We've had (demand for) a bit of everything and the repairs haven't stopped.Sam Edwards, Cyclescape
Mr Edwards said the shop had experienced interest from all ages, including a lot of young men and boys getting into mountain biking. He said this was not surprising with such great spots like Black Hill for riders to explore.
E-bikes have also become quickly popular. Mr Edwards said people were prepared to spend for a good model, too. This could average between $5000 to $8000 for the electric power-assisted bikes.
Dynamite Cycles mechanic Daniel Sonego said all kinds of riders were getting involved in e-bikes, which had also quick become a hit in Dynamite's Delacombe and Buninyong stores.
"Everyone wants a bike they don't have to pedal. It's become a normal thing," Mr Sonego said. "It's nice for people to ride to work or for when people might be strapped for time and only have a short window to ride - they can go further than they otherwise would."

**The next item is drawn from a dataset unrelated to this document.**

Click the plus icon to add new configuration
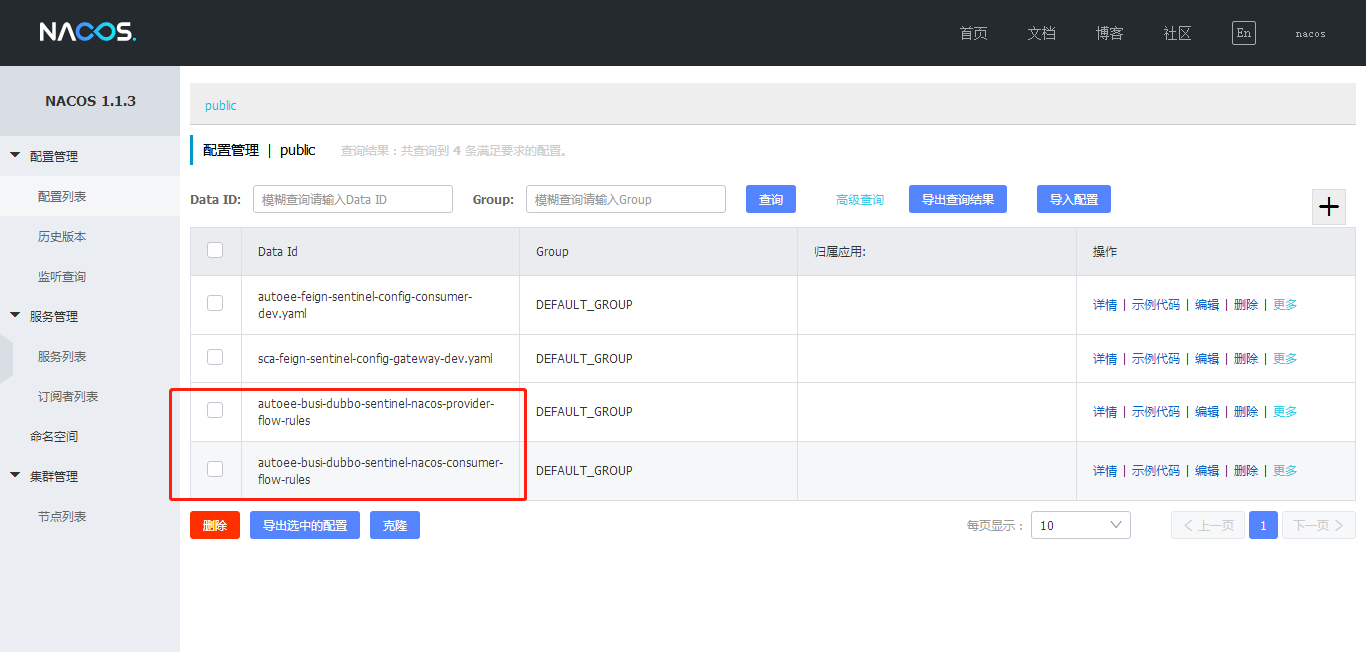Screen dimensions: 1366x652 pyautogui.click(x=1328, y=207)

Mr Sonego said there had also been strong interest in mountain bikes as a way to ride away from cars and the roads.
Ahead of winter it was virtual indoor cycling program Zwift that had been the biggest seller. Cycling Australia started its National Road Series on the program.
Ballarat-Sebastopol Cycling Club also took its winter racing and training to the virtual platform with some A-grade riders finding themselves on virtual courses in real time with Tour de France professionals, also in lockdowns.
BSCC also hosted a series of free junior skills clinics leading into Christmas to help young riders have a safe space to learn.